Learn more about building a performance framework here: https://blog.vladvisors.com/blog/priority-1-for-2017-define-your-performance-framework
Rule #2—Articulate a Clear Pay Philosophy
Even if you had read my blog only once or twice, you have heard my position on the importance of a compensation philosophy statement that makes clear what your company is willing to “pay for” or reward. You can get a good picture of what a pay philosophy should include here:
The only thing I’ll say in this context is that your ability to articulate your philosophy about how value is created in the business and how and with whom it will be shared is the key to creating alignment between employee performance, management and compensation. It helps you create line of sight between the vision of the company, its business model and strategy, employee roles and expectations and how individuals will be rewarded for meeting (or exceeding) those expectations. When you have line of sight, performance improves and both owners and employees are happy with the type and level of compensation being paid.
Rule #3—Make Your Pay Strategy Agile but Enduring
Perhaps that seems contradictory. Logic would say that your pay strategy can be agile or enduring, but not both. Not true. It can and must be both.
Today’s performance assessment systems are unstructured and ever-evolving. They employ a mentoring and coaching approach to managing performance that looks forward and not backward. They are designed to match the pace of change that businesses have to respond to and lead.

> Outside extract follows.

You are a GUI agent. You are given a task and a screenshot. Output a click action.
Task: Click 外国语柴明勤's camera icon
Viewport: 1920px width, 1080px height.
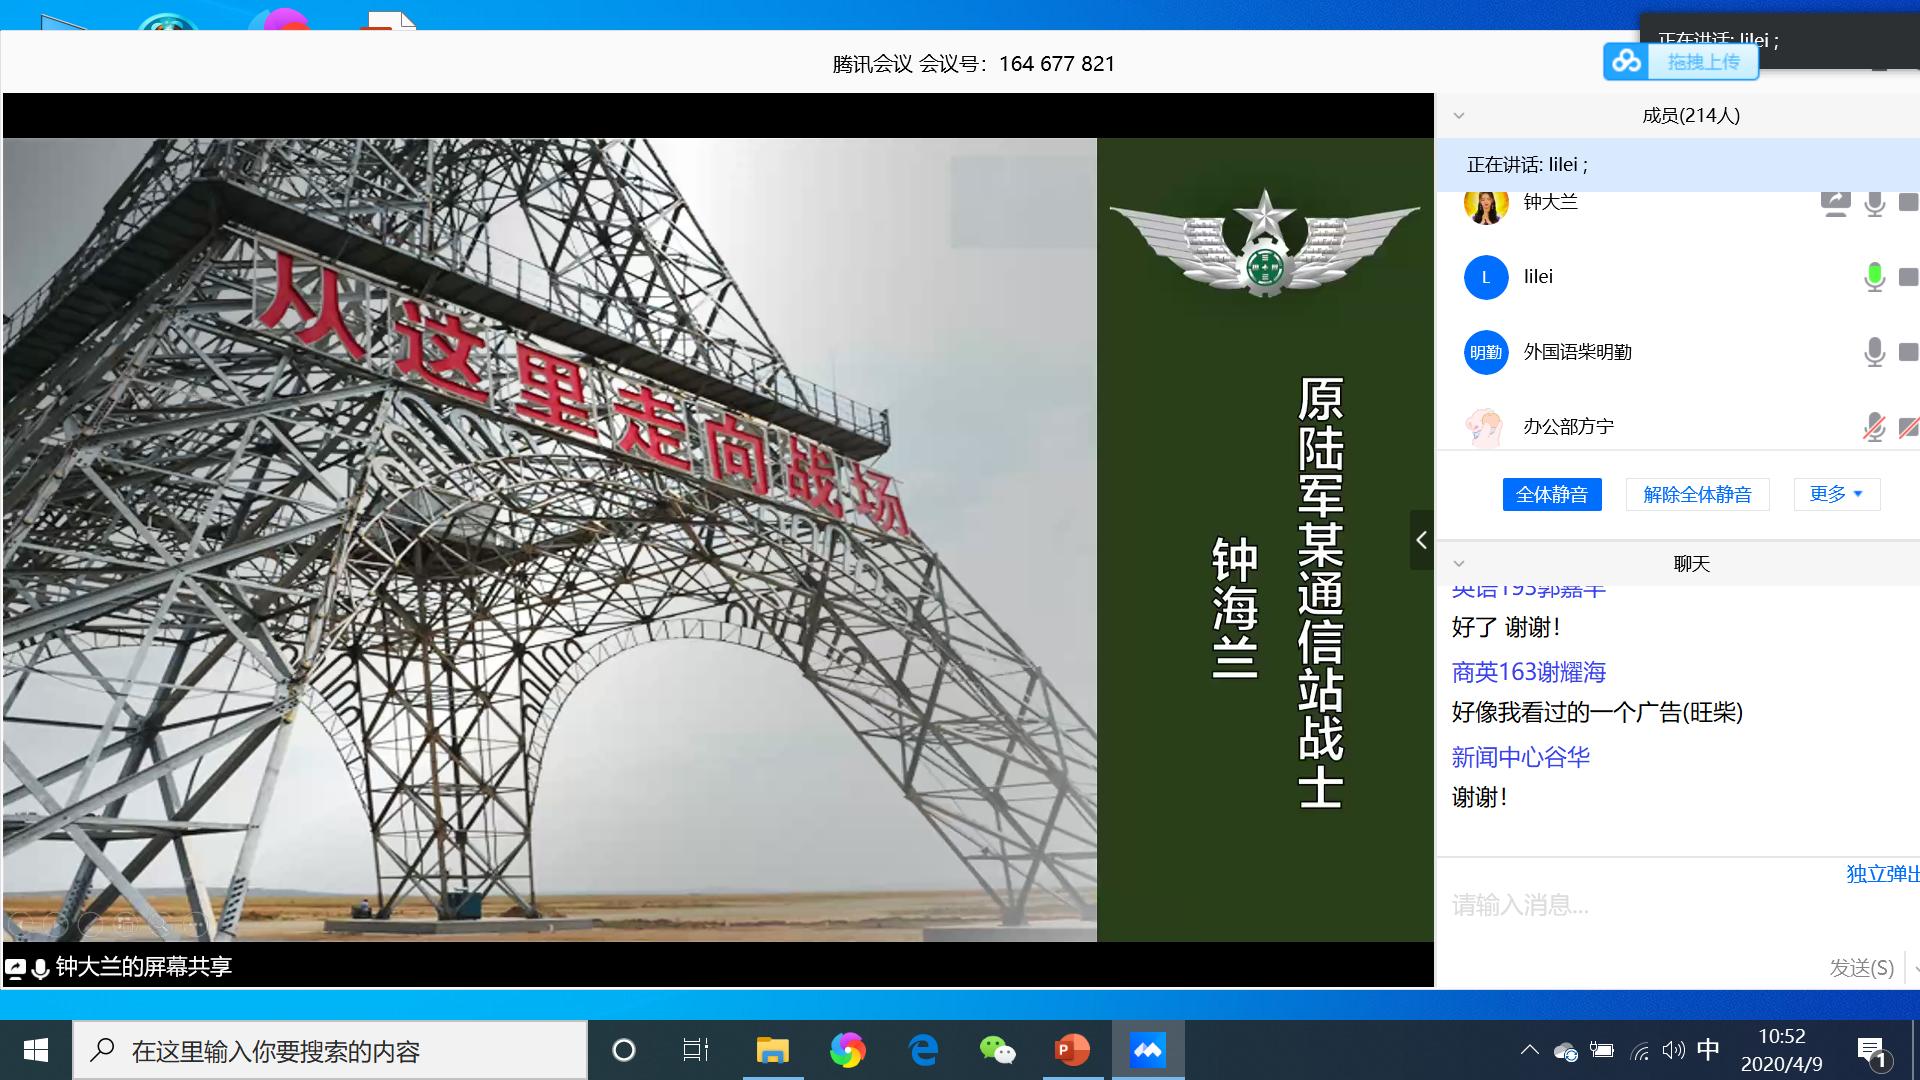point(1908,352)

This trend requires business leaders to have rewards systems that can keep up with the exponential nature of transformation in business—where companies are making alterations in their business plans quarter to quarter instead of month to month. However, this does not mean that companies need to reinvent their pay offering once a quarter or even once a year. What they need is a Total Compensation Structure that consolidates their view of a range of pay offerings in which employees participate (salary, short-term incentive, long-term incentive, retirement plan, benefits, security plans, etc.) This approach treats the various elements of compensation as if they were asset classes in an investment portfolio. Instead of taking asset classes out every time there’s a modification of business plans or priorities, you simply need to rebalance your portfolio, just as you would with your investments.
If you follow these three rules, I can’t promise you will love every aspect of your employee performance appraisal and rewards systems. However, what I can promise is that you will have confidence in the logic you applied to develop them and will feel good about what you have “sell” when you are trying to attract and retain top talent.